Je voudrais aborder un dernier point, celui du financement de ces réformes.
- Le financement de l'APA sera partagé entre la solidarité locale et la solidarité nationale. Pour les deux premières années (2002 - 2003), le coût total est estimé entre 15 et 17 milliards de francs.
- Près de 11 milliards seront financés par les départements, par reconduction des moyens existants, auxquels s'ajoutera un effort budgétaire d'environ 2.5 milliards de francs consenti par l'Association des Départements de France ; 0.5 milliards de francs seront financés par les caisses de sécurité sociale ; 5 milliards de francs proviendront du 0.1 point de la CSG actuellement affecté au Fonds de Solidarité Vieillesse. Le projet de loi APA instaure également un fonds de modernisation de l'aide à domicile destiné à soutenir les actions de formation, le développement de la qualité des services et le renforcement de la professionnalisation de l'aide à domicile.
- Concernant la médicalisation des établissements hébergeant des personnes âgées dépendantes, un plan pluriannuel sur 5 ans a été arrêté à hauteur de 6 milliards financé par l'assurance maladie. Ces 6 milliards, qui majorent de près de 30 % les moyens actuellement alloués aux structures, représentent la création d'environ 90 000 places de section de cure médicale à comparer aux 160 000 existantes et le financement d'environ 20000 postes.
- S'agissant des services de soins infirmiers à domicile, le Premier Ministre a rappelé, dans sa déclaration du 21 mars 2000, son attachement à une politique résolue de développement des SSIAD. Il a annoncé un plan pluriannuel sur 5 ans, à partir de 2001, visant à doubler le rythme de création de places nouvelles de SSIAD. Au total, 20 000 places seront créées pour un coût global de 1.2 milliards de francs, soit la création de 4 000 places par an, dès cette année.
- Enfin, concernant les centres locaux d'information et de coordination, il est prévu la création de 1000 CLIC sur 5 ans, dont le financement est inscrit dans le budget de l'Etat. Après une phase d'expérimentation conduite à partir de 25 sites pilotes désignés en 2000, l'année 2001 inaugure la phase opérationnelle de développement des CLIC, avec la création de 140 nouveaux centres.
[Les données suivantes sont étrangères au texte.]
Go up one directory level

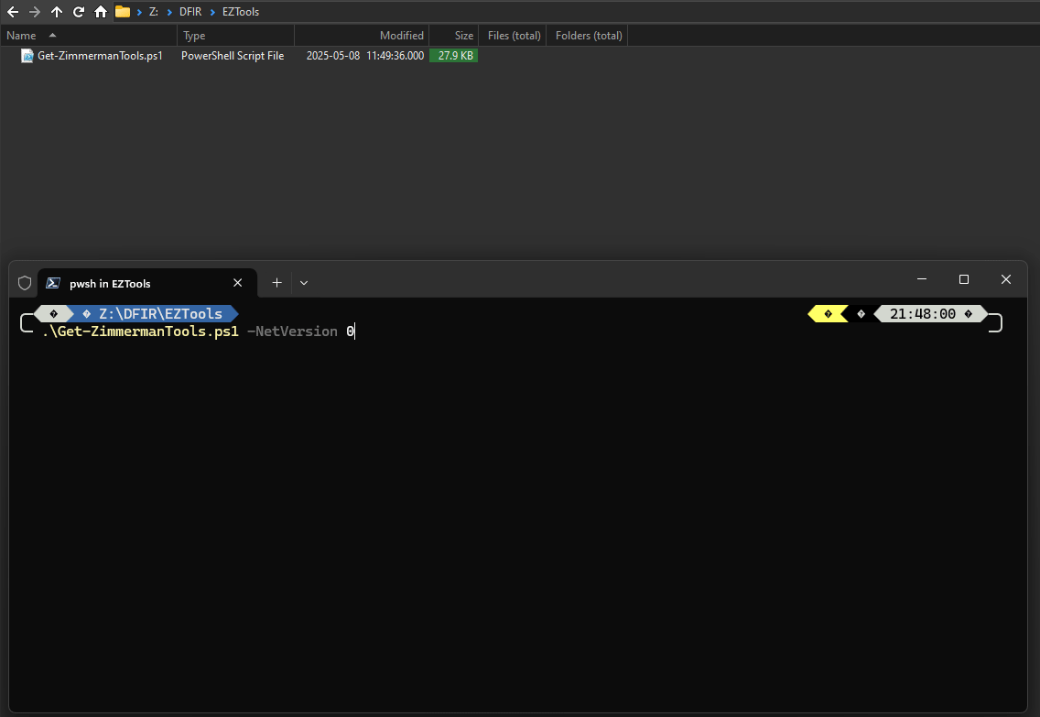coord(56,12)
L'ensemble de ces financements constitue un engagement sans précédent pour affronter les défis de la prise en charge des personnes âgées en perte d'autonomie.
J'espère que cette présentation synthétique du projet de loi sur l'allocation personnalisée d'autonomie et des mesures qui l'accompagnent, notamment la mise en uvre de la réforme de la tarification des établissements, vous a permis de mieux comprendre l'action du Gouvernement.
Je souhaite vivement qu'au delà des clivages politiques, tous les acteurs des Hautes-Pyrénées se mobilisent dans les prochains mois afin que les personnes âgées de votre département puissent bénéficier d'une aide personnalisée de qualité tant à domicile qu'en établissement.